ASK THE DUSTR
Robert Towne is a Tinseltown titan, his screenwriting reputation built on the triptych of Chinatown (1974), directed by Roman Polanski, and The Last Detail and Shampoo (1973 and 1975), directed by Hal Ashby. But Towne has also had his share of failures. Some were partly due to egos beyond his control (Days of Thunder), collaborators out of their element (Love Affair, directed by TV one-hit wonder Glenn Gordon Caron, of "Moonlighting"), or studio executives out of their minds (The Two Jakes, a sad, failed trip back to Chinatown). Yet some were mostly his own fault-and you can toss Ask the Dust into the cutout bin with Personal Best and Tequila Sunrise, both of which he likewise wrote and directed. It takes a truly singular...well, vision, let's say...to take a gritty, lyrical book about small-timers' desperate fears and hopes in Depression-era L.A., and turn it into a Harlequin Romance.
Colin Farrell plays young Italian-American writer Arturo Bandini, the semi-autobiographical alter ego of the late novelist John Fante; the character stars in three other books, including Wait Until Spring, Bandini, made into a 1989 film starring Joe Mantegna. There's no one more cynical than a failed idealist, and Bandini, stuck in a hole-in-the-wall and literally down to his last nickel, has the familiar, self-flagellating fear of many writers that maybe they'll really never write the Great American Novel. The movie's early scenes are lovely and fable-like, while unromantically offering about as true a depiction as any of what it's like to be a fledgling author.
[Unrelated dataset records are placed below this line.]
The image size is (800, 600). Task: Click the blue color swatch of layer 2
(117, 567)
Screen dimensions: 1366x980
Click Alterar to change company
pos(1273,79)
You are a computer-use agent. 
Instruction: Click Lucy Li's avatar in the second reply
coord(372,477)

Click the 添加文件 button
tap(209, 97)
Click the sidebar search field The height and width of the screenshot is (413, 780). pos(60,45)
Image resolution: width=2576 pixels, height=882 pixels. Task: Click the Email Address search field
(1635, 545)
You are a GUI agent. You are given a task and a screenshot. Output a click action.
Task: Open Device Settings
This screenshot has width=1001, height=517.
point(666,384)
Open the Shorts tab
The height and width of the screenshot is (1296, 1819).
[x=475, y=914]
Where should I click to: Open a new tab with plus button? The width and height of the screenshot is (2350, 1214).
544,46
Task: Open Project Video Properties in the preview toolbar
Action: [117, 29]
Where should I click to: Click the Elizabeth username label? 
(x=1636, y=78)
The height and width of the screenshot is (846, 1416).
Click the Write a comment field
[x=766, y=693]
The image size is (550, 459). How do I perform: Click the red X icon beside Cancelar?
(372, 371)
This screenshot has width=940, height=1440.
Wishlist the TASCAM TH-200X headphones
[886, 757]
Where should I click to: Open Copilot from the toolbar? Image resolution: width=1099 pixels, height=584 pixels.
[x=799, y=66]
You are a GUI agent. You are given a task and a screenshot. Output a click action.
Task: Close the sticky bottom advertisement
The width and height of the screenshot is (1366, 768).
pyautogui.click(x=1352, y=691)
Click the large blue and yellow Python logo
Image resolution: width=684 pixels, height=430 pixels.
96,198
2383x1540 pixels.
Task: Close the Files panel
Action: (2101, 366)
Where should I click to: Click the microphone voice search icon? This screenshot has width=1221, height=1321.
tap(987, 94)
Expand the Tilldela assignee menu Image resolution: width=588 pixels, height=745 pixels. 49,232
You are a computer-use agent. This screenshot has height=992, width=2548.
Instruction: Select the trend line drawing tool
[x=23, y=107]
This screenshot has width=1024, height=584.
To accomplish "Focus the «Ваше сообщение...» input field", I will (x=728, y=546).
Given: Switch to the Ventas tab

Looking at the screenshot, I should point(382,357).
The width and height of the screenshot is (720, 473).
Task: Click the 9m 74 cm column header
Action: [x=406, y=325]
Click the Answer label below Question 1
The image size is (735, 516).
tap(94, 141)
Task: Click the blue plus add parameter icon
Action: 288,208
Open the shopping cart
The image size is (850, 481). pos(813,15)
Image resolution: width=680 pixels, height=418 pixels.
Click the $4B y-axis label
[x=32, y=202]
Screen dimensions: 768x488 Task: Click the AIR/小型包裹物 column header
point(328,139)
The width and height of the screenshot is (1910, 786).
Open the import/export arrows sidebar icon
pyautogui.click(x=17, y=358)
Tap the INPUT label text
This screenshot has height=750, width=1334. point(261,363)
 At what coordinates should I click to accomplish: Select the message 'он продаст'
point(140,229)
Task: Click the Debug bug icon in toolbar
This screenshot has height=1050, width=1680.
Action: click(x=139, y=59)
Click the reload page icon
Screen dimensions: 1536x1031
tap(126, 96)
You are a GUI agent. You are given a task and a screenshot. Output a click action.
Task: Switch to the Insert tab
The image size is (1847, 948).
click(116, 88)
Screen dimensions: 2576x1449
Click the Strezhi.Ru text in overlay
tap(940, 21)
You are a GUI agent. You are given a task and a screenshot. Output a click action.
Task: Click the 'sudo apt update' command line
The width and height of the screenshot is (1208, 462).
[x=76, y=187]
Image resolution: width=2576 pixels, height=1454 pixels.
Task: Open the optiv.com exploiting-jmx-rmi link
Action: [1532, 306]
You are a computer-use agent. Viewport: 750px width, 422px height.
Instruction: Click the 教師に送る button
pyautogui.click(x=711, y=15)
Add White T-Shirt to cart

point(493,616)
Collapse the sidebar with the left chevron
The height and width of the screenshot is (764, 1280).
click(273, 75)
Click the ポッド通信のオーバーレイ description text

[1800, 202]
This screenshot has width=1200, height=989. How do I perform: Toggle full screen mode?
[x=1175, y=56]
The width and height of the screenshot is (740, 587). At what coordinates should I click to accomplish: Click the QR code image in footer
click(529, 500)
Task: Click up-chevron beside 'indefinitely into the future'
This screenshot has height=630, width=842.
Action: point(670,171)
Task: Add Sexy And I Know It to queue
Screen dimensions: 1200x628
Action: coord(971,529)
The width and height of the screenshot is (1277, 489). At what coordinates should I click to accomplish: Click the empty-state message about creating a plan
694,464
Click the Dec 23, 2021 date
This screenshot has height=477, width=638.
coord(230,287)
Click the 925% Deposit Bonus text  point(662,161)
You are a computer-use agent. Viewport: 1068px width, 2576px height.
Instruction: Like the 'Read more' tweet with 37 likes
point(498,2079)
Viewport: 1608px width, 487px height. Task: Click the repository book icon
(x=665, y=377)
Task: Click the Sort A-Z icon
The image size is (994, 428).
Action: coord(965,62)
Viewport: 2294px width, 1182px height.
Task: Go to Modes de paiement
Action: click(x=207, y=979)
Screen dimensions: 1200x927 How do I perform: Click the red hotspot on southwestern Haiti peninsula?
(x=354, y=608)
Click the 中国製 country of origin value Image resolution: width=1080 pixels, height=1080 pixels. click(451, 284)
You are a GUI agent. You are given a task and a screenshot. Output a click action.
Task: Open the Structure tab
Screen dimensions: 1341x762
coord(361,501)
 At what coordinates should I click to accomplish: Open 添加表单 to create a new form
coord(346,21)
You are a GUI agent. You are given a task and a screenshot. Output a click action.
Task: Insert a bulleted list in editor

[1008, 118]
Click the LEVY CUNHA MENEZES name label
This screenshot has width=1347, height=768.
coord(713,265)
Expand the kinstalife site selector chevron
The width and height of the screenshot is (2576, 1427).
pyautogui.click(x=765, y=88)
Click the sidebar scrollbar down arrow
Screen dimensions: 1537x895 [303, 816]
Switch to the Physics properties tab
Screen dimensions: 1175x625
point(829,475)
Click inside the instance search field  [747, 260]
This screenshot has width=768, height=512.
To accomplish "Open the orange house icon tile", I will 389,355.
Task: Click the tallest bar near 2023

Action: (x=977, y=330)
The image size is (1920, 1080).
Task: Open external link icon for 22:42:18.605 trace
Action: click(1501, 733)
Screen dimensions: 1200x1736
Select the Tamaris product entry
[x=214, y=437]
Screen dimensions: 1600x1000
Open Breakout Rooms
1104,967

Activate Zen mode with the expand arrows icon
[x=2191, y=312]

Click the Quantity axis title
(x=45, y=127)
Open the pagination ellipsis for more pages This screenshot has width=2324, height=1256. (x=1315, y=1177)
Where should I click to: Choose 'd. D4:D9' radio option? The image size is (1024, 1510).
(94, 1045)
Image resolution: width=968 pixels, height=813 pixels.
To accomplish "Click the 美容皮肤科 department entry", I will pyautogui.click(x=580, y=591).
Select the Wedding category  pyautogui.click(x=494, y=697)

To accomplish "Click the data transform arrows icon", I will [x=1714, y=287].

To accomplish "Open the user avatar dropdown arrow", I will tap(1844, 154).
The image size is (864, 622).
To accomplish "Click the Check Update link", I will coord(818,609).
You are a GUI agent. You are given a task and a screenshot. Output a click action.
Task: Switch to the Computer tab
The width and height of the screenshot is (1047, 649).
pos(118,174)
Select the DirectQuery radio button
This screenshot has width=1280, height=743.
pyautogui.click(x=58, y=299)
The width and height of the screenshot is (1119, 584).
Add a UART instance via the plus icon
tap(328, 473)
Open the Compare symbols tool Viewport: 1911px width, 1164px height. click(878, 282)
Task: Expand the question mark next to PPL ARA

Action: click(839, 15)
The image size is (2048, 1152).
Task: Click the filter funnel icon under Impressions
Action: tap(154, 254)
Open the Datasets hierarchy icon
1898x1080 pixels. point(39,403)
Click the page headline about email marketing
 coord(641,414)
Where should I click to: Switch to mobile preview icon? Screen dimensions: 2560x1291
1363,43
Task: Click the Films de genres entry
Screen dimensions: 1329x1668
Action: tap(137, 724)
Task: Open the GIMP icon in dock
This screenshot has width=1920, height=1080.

The unromantic becomes the über-romantic when Arturo, who dreams of marrying up with a golden blonde heiress, meets Mexican waitress Camilla Lopez (Salma Hayek), his server at a dive where he's spending that aforesaid last nickel. You've heard the term "meet cute"? These two meet coarse. Camilla also wants to marry up, and so neither plans to fall for the other. Inexplicably they do-over a steady exchange of sadomasochistic verbal nastiness, empty emotional pyrotechnics, and ultimately a sex scene more comic than carnal. (Follow the bouncing ass!) Supporting characters float in and disappear without rhyme, reason or resolution-the great Donald Sutherland, as an aged alcoholic, embodying Arturo's fear of his own possible future, occasionally walks through the door like Kramer on "Seinfeld," delivers a couple of lines, and leaves. Here and elsewhere, it's clear a lot of scenes wound up on the modern virtual version of the cutting-room floor.
It's also clear a lot of the wrong ones got cut. Arturo and Camilla at one point settle in at a picturesque beachfront cottage while he writes his novel. And if this movie hadn't screamed "chick flick" before, it does so in a sequence where Arturo leaves the little nearby general store with that grocery bag: You've seen it in a hundred films and TV shows-with the regulation baguette sticking out the top, and the stringy green end of fresh carrots next to it. And then, then, ohmigod, we see Camilla by a sign reading "Puppies for sale." Not long afterward, one of our lovers coughs a stage cough you could read in the back rafters. It can't be. Can it? But it is: It's the fatal cough of Terminal Movie Disease!
Fittingly, the movie is shot in golden earth tones by the great Caleb Deschanel, and filled with everyday details that make the period feel vibrant and real, albeit a bit stagy in the street scenes. There's a harrowing earthquake that jolts you with the sight of a concrete sidewalk barreling toward Bandini like an underground Graboid in Tremors. And we get to see Salma Hayek in skintight dresses and extremely nude in a skinny-dipping sequence-not rare sights, granted, but never boring nonetheless.